> [EXERCISE DETAILS]
Set down again, word for word, everything in the listing from the line containing "Click the Restart debugging icon" down to the line containing "tap(593, 32)", both of those lines included. Leave the pictures out of your answer.

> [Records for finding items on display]
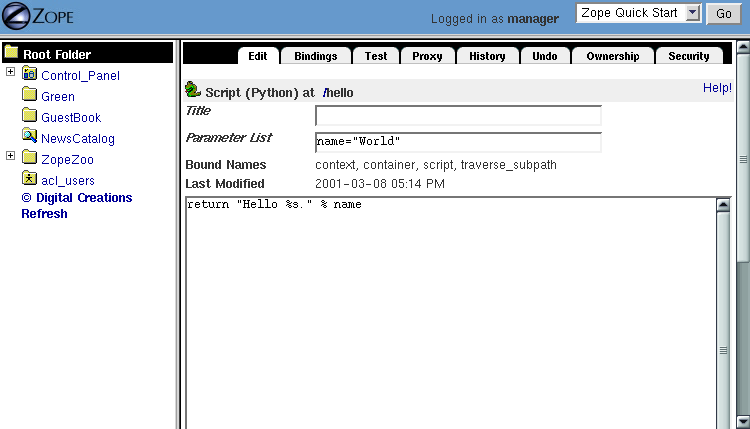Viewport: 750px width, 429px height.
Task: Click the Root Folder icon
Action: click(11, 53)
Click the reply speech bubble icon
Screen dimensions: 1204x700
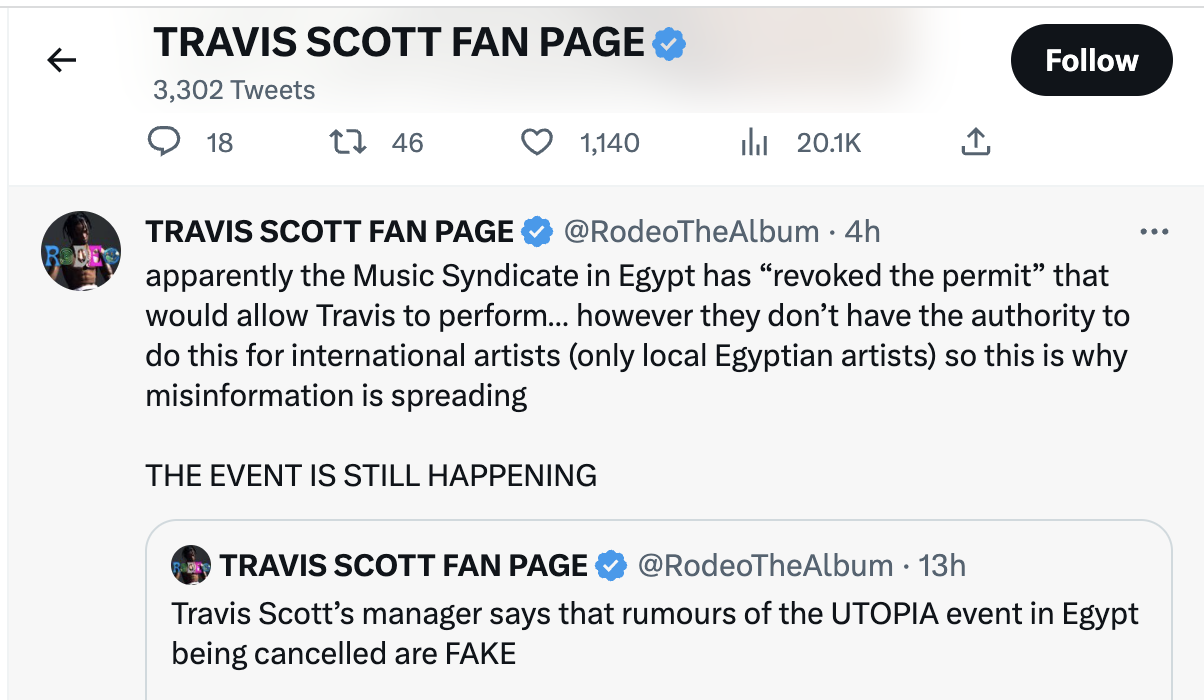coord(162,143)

--

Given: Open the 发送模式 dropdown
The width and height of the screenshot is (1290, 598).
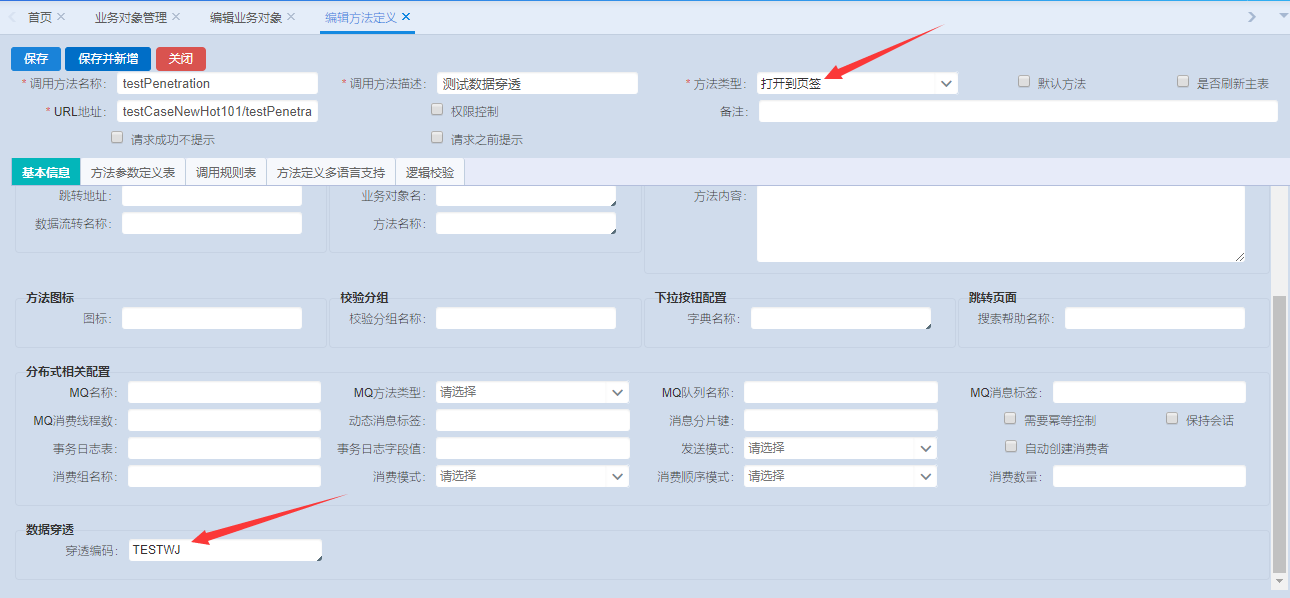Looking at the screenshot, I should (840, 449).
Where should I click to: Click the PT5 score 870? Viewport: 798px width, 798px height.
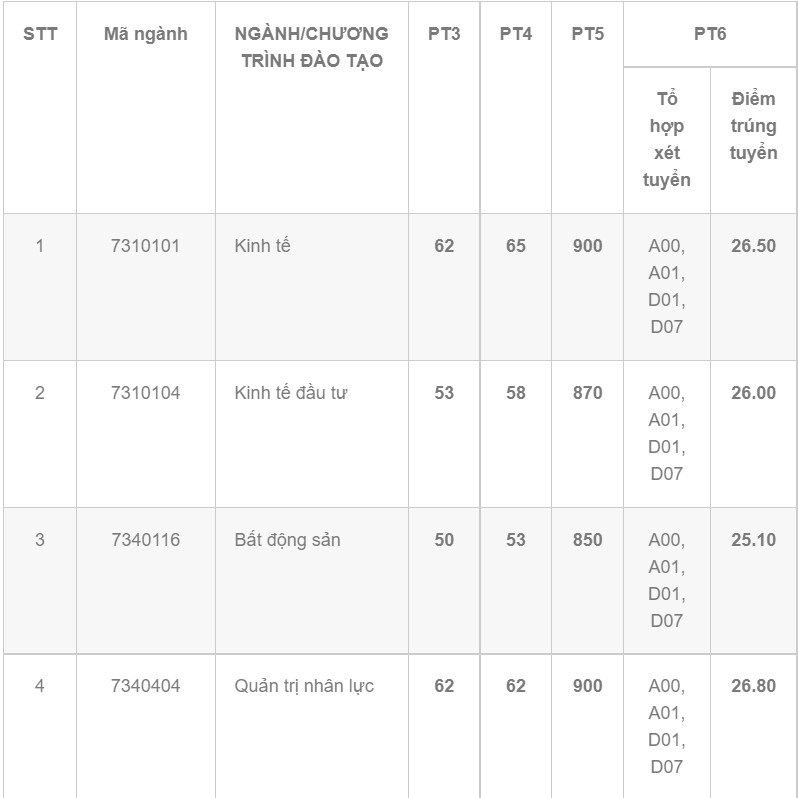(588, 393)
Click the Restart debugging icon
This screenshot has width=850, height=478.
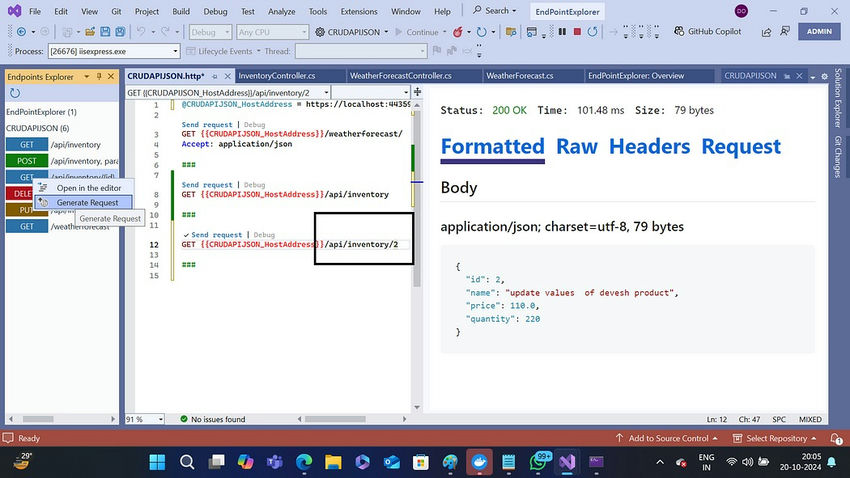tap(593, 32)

--

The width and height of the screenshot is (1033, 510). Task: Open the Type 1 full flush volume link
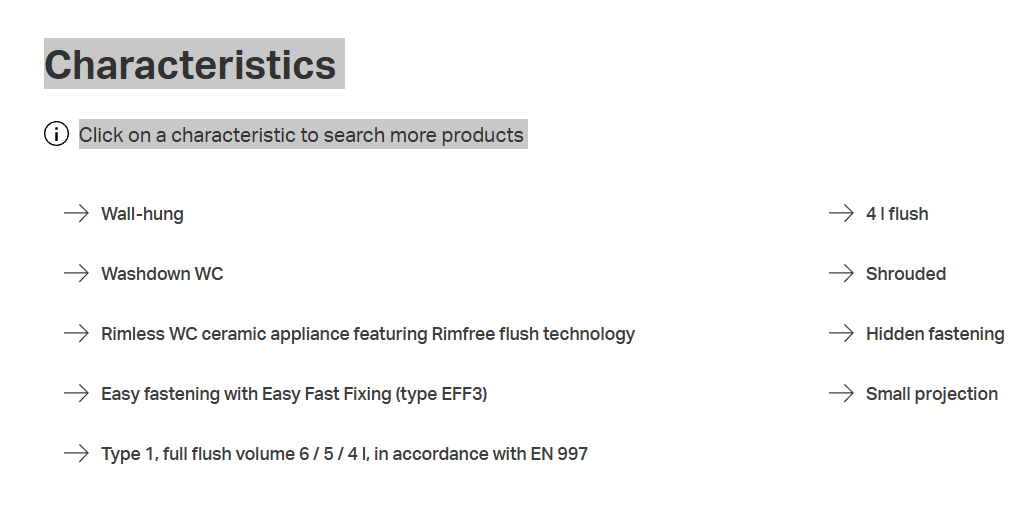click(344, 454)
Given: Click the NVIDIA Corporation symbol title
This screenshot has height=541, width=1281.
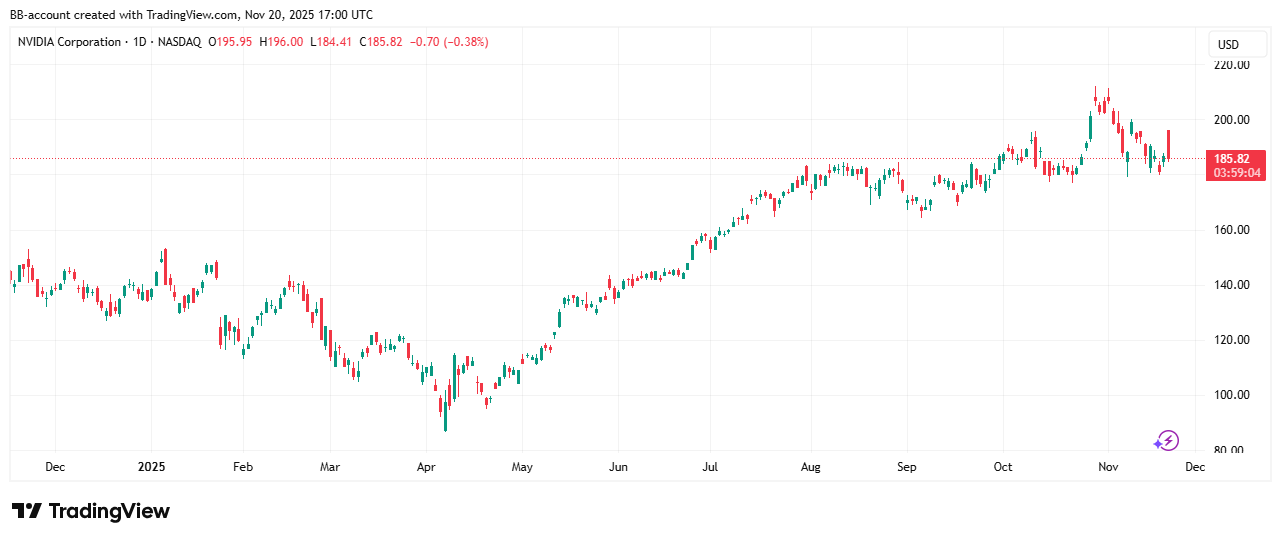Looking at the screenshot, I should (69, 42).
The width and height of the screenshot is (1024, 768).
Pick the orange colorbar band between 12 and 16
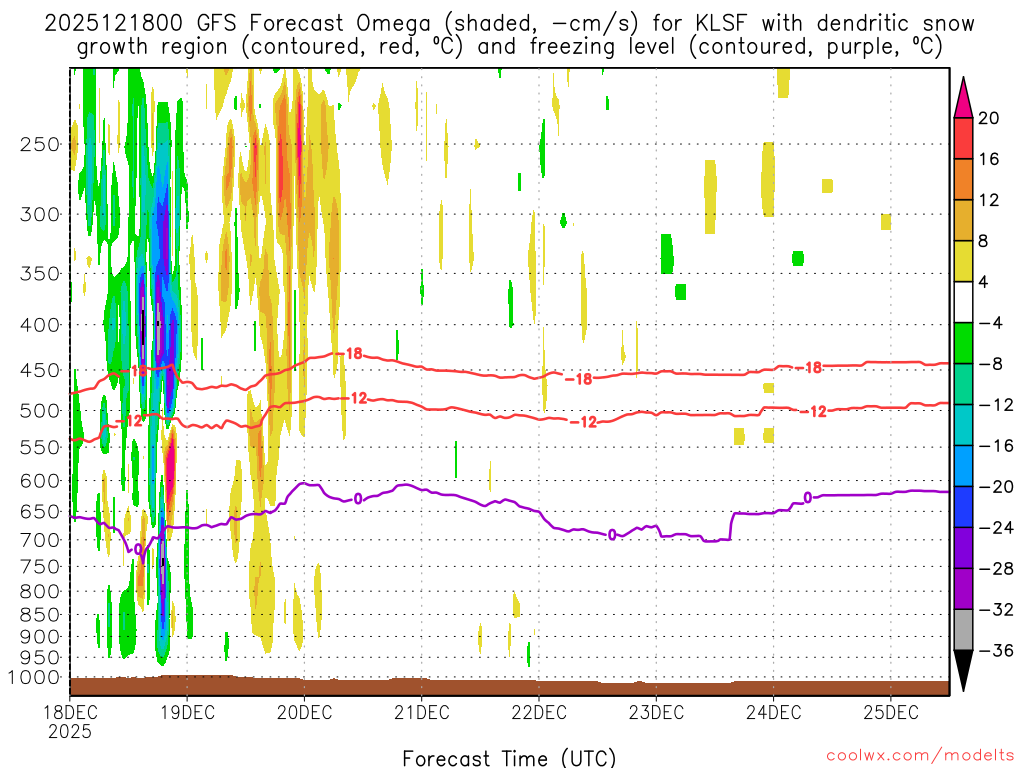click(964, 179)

> [RESULT FOR THIS TASK]
Click the Restart debugging icon
This screenshot has width=850, height=478.
tap(593, 32)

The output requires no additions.